I felt when I was there in January similar. Now those cousins live in the USA, in our town in Kentucky and San Francisco, and in Zagreb, in Croatia, in Europe! But I'm the one in BA now. I'm just with my mom, this time the visit is about her ageing mother, not my Dad's, she passed away when I was 13. I hardly knew what to say to my Dad that day when I was raking leaves and he came into the yard and told me my Baka Katica died, and then returned to the house. I have her name and I only knew my grandmother from metting her once. I didn't know what I felt about this half stranger, half namesake, and I couldn't imagine what could my Dad feel. I wonder now what my Mom said to him to comfort him. I'm sorry I couldn't miss my Grandmother that day, it would have to wait until 2003 when we re-buried the urns of my Grandmother and my Grandfather in Croatia. I cried during that ceremony, so did my Dad. I was sad that I missed out on knowing her, and I was sad for my Dad that he lived away from her for so long, and sorry that his mother died, that he was an orphan, and that wars had changed their lives so much, it must have changed relationships, too. Feeling in my heart a lingering lack of faith in the future, an assurance that the worst will happen.
But on my Mom's side it isn't so. This time what is new is the teasing and laughing between my Aunt and my Mom, ganging up on Abuela. How Gabi is just like my Mom, go-go-go.
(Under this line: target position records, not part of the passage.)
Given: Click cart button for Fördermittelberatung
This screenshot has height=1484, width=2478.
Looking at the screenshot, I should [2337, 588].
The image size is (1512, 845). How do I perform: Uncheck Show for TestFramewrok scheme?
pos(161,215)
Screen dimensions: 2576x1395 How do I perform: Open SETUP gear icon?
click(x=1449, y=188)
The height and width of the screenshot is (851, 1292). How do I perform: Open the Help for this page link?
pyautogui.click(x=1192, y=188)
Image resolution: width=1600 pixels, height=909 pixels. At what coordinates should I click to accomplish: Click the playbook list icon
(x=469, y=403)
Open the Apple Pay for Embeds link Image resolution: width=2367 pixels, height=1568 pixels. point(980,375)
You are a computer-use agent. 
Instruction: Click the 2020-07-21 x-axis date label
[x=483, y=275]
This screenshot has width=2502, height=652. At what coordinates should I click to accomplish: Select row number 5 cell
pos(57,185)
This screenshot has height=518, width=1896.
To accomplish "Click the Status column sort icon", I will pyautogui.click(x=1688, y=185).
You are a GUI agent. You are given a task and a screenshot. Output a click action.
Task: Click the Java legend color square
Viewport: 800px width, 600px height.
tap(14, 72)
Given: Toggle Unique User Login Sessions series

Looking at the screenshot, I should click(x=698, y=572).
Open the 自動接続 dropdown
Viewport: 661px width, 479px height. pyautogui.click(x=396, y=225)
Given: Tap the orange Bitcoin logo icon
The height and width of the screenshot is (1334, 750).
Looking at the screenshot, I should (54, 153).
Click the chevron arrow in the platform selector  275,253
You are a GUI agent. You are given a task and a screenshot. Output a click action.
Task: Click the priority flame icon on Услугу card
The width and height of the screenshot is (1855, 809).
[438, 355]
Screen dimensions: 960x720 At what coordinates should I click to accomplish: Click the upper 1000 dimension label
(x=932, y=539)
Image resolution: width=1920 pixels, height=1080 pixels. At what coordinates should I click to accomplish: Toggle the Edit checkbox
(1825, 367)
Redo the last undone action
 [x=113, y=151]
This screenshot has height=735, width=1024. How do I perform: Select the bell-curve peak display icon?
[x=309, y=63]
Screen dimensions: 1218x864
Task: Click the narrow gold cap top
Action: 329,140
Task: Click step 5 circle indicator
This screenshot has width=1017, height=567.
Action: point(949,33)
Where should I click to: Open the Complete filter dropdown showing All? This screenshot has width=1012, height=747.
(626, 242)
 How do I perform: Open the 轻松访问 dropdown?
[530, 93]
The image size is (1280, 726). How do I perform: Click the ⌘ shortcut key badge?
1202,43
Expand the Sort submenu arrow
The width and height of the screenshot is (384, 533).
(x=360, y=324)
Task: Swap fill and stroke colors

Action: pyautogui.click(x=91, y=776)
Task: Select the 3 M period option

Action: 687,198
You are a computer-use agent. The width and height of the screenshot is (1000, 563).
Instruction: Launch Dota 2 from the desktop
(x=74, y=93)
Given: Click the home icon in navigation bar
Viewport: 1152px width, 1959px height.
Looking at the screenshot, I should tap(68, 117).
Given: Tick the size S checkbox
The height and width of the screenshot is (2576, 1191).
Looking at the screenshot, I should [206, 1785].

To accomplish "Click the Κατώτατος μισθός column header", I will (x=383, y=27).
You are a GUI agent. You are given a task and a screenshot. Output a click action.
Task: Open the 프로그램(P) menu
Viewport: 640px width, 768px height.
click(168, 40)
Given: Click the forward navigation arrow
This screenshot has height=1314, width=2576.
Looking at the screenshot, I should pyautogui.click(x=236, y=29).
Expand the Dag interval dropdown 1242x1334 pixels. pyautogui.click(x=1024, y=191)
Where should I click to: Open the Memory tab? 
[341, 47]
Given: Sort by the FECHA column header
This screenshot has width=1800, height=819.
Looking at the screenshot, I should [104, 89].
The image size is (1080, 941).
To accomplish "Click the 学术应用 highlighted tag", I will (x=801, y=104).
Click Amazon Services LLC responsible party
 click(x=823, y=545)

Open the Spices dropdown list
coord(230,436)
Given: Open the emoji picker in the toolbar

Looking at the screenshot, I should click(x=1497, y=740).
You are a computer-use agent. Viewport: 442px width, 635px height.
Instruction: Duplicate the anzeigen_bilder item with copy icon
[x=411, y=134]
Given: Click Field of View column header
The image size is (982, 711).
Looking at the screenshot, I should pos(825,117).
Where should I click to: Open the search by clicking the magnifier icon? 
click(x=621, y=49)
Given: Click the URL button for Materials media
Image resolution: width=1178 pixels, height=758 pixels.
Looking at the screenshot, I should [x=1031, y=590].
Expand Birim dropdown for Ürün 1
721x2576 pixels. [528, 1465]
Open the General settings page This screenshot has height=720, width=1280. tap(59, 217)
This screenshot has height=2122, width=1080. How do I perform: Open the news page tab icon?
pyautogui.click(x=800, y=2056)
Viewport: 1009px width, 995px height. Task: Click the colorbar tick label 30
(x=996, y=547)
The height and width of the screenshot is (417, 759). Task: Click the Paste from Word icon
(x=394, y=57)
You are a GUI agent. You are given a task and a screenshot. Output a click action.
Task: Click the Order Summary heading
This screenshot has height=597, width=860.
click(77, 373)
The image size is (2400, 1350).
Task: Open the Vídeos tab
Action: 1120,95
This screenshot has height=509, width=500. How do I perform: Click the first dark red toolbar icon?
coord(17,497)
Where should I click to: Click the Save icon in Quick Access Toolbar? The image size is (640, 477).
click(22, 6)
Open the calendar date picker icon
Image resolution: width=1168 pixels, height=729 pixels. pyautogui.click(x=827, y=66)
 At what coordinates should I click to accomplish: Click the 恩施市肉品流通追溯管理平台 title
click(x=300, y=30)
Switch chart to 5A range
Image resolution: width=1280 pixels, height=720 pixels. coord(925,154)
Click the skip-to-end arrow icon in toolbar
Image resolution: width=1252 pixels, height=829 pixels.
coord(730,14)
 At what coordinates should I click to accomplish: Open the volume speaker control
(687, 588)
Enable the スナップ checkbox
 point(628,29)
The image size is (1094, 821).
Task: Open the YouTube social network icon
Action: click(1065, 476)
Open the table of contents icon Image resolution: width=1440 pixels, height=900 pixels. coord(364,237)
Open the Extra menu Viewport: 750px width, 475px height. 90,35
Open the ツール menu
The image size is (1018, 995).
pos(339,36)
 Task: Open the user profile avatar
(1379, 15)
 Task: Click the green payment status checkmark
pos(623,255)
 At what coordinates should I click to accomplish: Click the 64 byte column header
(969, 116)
How I feel good every time my Aunt looks at me, how I feel understood. How I know this time it is different, and next time I can feel different for my Mom and for me. That lingering lack of faith seems less relevant, and all the tenses of time less unsure.

Tuesday, February 01, 2005

Monday, January 31, 2005


I also spent time in Zagreb; sometimes this woman sold me pepers...

My first trip to BA, age 5, with Baka Katica, Sonia, Victor, and Dad.